Sobre o tema, colhem-se sábios ensinamentos na obra “Da Sanção Tributária”, editora Saraiva, São Paulo, 1998, 2ª edição, páginas 61/69, de autoria do prof. Ives Gandra da Silva Martins:
“(...) posso definir a multa por falta de recolhimento[1][1] de tributo como penalidade tributária de natureza punitiva, onde inexiste dolo e cuja graduação objetiva ressarcir prejuízos do recolhimento a destempo e apenar o risco da afastada incidência de caducidade.
(...) Penalidade por descumprimento de obrigação acessória – (...) De densidade e graduação menos severa que as sanções punitivas ou desincentivadoras, tem, portanto, características de mero alerta ou reorientação de erros havidos. Poder-se-ia, portanto, definir a multa por descumprimentos acessórios como penalidade de natureza corretiva, cuja graduação objetiva evitar falhas nos controles formais e reorientar o sujeito passivo da relação tributária a agir corretamente.
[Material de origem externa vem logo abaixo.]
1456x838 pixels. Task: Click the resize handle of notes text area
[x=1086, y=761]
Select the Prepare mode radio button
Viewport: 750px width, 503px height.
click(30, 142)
(...) Multa por sonegação de tributo – (...) diferentemente da multa por falta de recolhimento, cujas características são muito semelhantes, tem, todavia, dois elementos distintivos, ou seja, a existência de dolo, quando da evasão de renda, assim como a necessidade de desincentivar, de forma inequívoca, a reincidência.
De todo modo, independente da natureza (punitiva, corretiva ou desincentivadora), fato é que o Fisco, pautado em legislação infraconstitucional, aplica elevadas multas, ameaçando a continuidade da atividade econômica, quando aplicada contra pessoa jurídica, ou comprometendo a totalidade do patrimônio da pessoa física.
Por tal motivo, contribuintes têm se socorrido do Poder Judiciário na tentativa de se protegerem contra a ânsia arrecadatória do Fisco, questionando a constitucionalidade da aplicação.
Neste passo, recentemente (16.09.2011), o Ministro Joaquim Barbosa, relator do Recurso Extraordinário 640.452/RO, reconheceu a repercussão geral no que tange à punição aplicada pelo descumprimento de obrigação acessória, sem conseqüência direta no montante efetivamente devido a título de tributo, ou seja, é o caso da multa que não acompanha o tributo, cobrada nas hipóteses de descumprimento de obrigação acessória (natureza corretiva).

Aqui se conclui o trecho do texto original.